ESPE Yearbook of Paediatric Endocrinology (2018) 15 2.12 | DOI: 10.1530/ey.15.2.12

Recessively Inherited LRBA Mutations Cause Autoimmunity Presenting as Neonatal Diabetes

Johnson MB, De Franco E, Lango Allen H, Al Senani A, Elbarbary N, Siklar Z, Berberoglu M, Imane Z, Haghighi A, Razavi Z, Ullah I, Alyaarubi , Gardner D, Ellard S, Hattersley AT, Flanagan SE

To read the full abstract: Diabetes 2017 Aug;66(8):2316-2322

Biallelic mutations in the human lipopolysaccharide responsive beige-like anchor (LRBA) gene lead to a primary immunodeficiency known as LRBA deficiency, characterized early-onset hypogammaglobulinemia, severe autoimmune manifestations, enteropathy, lymphoproliferation, and recurrent respiratory tract infections. Neonatal diabetes mellitus (NDM) has not been previously described in patients with LRBA mutations. In this study, the proband was diagnosed at 7 weeks of age with diabetes and additional autoimmunity and 3 other patients presented before 6 months of age. The other patients had diabetes onset between 6 and 12 months. Only 1 patient was positive for GAD antibody of those that were tested. However these patients had other autoimmune conditions including hematological manifestations, autoimmune enteropathy, and hypothyroidism.

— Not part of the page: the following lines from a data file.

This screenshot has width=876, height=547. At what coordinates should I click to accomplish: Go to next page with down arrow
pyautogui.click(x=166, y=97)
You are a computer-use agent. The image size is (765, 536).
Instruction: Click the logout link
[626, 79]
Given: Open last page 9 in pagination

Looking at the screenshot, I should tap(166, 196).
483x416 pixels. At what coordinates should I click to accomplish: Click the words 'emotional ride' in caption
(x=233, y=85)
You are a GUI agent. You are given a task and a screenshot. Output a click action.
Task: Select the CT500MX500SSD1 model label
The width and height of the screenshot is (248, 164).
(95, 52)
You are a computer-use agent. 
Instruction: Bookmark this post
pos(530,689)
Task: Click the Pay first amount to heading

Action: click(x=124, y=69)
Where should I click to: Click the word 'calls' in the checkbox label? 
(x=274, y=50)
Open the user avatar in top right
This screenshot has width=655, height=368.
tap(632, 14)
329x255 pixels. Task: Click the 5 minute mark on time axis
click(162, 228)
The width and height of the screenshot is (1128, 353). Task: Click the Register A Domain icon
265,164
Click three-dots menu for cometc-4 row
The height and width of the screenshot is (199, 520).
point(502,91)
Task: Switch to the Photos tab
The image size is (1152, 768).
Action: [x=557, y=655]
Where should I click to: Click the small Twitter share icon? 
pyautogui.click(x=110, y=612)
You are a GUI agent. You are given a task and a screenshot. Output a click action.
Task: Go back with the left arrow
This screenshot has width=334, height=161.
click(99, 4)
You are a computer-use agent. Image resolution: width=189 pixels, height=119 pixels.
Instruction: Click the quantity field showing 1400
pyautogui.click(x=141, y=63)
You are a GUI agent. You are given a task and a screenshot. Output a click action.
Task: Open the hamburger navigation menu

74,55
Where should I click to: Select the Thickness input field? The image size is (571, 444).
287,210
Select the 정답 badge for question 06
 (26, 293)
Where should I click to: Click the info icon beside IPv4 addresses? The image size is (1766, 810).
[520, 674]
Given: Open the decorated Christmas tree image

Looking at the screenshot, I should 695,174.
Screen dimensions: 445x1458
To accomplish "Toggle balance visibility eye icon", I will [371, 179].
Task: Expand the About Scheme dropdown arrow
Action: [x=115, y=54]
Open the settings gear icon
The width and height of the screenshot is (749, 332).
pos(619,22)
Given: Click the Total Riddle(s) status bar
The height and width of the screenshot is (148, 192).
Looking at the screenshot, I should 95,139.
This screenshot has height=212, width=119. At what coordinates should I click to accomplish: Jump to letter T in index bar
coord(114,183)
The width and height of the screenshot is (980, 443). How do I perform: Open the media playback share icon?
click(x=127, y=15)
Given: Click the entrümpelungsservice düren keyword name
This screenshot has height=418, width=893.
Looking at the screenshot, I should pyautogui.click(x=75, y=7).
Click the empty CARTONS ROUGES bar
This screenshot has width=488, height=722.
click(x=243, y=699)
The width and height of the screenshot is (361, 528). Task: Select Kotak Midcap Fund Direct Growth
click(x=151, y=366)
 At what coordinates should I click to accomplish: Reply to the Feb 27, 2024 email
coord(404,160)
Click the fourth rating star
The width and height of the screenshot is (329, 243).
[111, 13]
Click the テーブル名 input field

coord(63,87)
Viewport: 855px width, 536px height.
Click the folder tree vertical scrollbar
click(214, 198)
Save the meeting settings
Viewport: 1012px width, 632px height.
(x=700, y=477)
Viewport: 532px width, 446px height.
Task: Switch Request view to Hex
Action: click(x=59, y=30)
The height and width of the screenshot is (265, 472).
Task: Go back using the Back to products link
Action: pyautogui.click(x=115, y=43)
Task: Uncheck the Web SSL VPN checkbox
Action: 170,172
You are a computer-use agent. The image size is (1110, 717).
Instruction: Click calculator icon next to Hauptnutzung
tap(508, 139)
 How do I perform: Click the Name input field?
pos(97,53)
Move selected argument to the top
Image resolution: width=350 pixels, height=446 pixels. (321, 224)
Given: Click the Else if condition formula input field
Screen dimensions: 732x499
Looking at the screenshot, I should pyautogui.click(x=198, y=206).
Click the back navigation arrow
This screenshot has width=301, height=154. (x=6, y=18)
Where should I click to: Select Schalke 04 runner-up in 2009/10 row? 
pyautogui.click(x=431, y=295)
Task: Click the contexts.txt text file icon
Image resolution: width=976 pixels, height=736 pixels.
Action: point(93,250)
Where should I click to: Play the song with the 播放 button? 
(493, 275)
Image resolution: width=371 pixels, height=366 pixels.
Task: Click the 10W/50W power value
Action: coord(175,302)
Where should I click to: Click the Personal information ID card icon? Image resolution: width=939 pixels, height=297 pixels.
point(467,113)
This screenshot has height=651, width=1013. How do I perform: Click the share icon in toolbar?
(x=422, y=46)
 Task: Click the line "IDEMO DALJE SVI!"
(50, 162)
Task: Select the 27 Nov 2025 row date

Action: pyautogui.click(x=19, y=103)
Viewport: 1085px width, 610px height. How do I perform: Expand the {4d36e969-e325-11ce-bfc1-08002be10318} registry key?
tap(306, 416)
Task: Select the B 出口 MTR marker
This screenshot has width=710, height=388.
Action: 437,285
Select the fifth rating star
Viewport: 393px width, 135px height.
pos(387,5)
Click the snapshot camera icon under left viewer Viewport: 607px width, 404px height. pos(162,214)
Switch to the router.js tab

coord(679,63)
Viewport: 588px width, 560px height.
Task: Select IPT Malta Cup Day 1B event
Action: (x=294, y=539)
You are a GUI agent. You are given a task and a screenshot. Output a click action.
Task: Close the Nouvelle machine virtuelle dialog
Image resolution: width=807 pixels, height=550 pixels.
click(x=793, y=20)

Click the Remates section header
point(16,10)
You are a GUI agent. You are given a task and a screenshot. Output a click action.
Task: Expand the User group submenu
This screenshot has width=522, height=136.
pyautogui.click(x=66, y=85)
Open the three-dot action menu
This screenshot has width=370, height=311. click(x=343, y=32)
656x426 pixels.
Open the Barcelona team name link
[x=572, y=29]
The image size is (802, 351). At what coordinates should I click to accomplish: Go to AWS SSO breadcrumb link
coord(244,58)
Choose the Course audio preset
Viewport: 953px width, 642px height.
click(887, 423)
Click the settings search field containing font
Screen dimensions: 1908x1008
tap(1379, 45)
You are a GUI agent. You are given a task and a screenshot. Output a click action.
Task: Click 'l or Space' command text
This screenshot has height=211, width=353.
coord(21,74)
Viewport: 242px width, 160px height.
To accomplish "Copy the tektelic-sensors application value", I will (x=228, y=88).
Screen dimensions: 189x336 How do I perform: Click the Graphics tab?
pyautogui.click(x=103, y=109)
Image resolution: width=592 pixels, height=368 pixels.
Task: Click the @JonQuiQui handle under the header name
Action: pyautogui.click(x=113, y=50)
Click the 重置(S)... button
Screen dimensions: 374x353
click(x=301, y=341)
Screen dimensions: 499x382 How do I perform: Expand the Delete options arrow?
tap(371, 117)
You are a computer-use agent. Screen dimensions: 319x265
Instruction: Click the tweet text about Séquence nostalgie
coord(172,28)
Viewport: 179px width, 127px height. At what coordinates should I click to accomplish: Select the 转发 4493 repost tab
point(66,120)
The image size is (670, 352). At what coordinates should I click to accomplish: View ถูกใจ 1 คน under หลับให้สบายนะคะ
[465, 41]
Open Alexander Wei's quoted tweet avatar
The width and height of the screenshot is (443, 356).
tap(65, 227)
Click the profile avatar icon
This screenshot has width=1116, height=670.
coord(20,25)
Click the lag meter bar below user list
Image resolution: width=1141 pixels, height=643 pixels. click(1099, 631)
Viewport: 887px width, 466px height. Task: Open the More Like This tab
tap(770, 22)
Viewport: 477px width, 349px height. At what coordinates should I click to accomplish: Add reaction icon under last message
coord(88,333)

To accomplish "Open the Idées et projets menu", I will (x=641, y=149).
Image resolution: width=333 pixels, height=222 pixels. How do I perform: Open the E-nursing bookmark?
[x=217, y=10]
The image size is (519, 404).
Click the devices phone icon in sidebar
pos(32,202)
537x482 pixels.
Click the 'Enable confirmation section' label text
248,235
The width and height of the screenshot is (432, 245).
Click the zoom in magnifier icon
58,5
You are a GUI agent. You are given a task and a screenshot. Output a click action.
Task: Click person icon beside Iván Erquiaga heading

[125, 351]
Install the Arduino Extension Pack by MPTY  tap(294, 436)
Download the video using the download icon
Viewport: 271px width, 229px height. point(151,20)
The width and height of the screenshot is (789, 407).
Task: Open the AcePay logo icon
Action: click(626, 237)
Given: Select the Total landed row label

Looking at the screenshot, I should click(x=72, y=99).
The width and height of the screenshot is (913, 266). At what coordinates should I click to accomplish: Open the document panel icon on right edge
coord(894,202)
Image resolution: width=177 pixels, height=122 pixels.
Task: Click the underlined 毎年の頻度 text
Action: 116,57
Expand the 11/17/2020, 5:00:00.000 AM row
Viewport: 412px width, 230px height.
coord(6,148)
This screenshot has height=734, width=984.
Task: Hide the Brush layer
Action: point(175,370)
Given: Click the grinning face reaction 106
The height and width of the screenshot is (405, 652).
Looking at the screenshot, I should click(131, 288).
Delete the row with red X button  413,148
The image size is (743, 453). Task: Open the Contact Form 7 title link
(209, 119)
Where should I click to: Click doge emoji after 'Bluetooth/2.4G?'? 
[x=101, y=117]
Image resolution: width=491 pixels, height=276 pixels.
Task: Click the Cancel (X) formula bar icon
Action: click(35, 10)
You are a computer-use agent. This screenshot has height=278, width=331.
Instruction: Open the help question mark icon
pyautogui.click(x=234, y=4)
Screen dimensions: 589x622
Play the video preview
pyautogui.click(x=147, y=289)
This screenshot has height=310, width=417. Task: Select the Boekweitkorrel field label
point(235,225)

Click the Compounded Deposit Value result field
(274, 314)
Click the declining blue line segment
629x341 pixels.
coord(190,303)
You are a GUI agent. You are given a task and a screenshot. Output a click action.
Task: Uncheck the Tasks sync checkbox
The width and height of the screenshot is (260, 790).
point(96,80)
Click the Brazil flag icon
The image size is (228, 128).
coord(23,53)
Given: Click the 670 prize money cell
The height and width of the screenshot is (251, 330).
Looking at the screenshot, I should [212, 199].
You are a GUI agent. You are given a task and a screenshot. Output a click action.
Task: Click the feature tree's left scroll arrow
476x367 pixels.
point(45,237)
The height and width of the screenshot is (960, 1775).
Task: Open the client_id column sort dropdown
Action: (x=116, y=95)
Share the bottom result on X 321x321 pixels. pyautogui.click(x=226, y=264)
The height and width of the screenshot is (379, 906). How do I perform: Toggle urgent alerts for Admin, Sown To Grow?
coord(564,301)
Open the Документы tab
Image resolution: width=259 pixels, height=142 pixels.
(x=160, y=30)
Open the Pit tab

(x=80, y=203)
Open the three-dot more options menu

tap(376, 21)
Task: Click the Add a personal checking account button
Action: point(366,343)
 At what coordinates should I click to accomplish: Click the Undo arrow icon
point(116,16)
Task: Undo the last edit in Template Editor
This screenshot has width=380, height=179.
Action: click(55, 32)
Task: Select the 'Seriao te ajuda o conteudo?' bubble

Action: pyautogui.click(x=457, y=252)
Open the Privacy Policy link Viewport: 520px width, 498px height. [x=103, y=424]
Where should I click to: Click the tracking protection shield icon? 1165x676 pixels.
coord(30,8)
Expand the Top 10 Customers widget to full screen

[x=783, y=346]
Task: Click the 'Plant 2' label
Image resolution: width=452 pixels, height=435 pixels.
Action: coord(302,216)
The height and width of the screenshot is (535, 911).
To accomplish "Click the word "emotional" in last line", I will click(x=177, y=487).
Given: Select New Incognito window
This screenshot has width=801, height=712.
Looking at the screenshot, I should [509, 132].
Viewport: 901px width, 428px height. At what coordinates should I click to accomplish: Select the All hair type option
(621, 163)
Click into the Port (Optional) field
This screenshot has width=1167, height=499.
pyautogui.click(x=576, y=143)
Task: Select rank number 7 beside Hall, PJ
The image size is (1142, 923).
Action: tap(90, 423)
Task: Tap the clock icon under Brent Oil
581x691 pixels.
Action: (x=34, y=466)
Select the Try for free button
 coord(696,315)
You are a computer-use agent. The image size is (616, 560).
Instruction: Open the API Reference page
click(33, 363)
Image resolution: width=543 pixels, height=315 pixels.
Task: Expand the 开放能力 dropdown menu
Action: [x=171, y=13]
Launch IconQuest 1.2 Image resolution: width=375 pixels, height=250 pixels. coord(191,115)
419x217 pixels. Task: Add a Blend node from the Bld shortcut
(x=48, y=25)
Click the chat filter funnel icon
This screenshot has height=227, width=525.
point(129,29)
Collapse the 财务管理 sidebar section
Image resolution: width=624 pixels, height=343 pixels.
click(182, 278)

Identifying the underlying genetic etiology is clinically important for these patients as understanding the disease mechanism may allow the use of personalized therapy.

Abatacept, a CTLA-4 mimetic that replaces the action of the lost suppressive receptor, has been used to treat patients with LRBA mutations and all showed improvement in their autoimmune features. However it has not been used to treat patients with LBRA mutations and diabetes yet. Interestingly LRBA-deficient mice do not manifest features of diabetes mellitus. This study suggests that mutations in LRBA are a relatively common etiology of neonatal or infancy-onset diabetes when patients have additional early-onset autoimmune disease and are born to consanguineous parents. Testing for LRBA mutations should be considered in all patients with newly diagnosed neonatal diabetes and in those with infancy-onset diabetes (<12 months), especially when a recessive inheritance is suspected or additional autoimmune features are present. A genetic diagnosis is critical not only for counseling on recurrence risk but also for allowing immunomodulatory agents such as abatacept to be considered as part of the treatment regimen. This study increases the total number of genetic causes of neonatal diabetes to 25, and the genetic causes of severe early-onset autoimmunity that includes neonatal diabetes to 4; the others being FOXP3, IL2RA, and STAT3.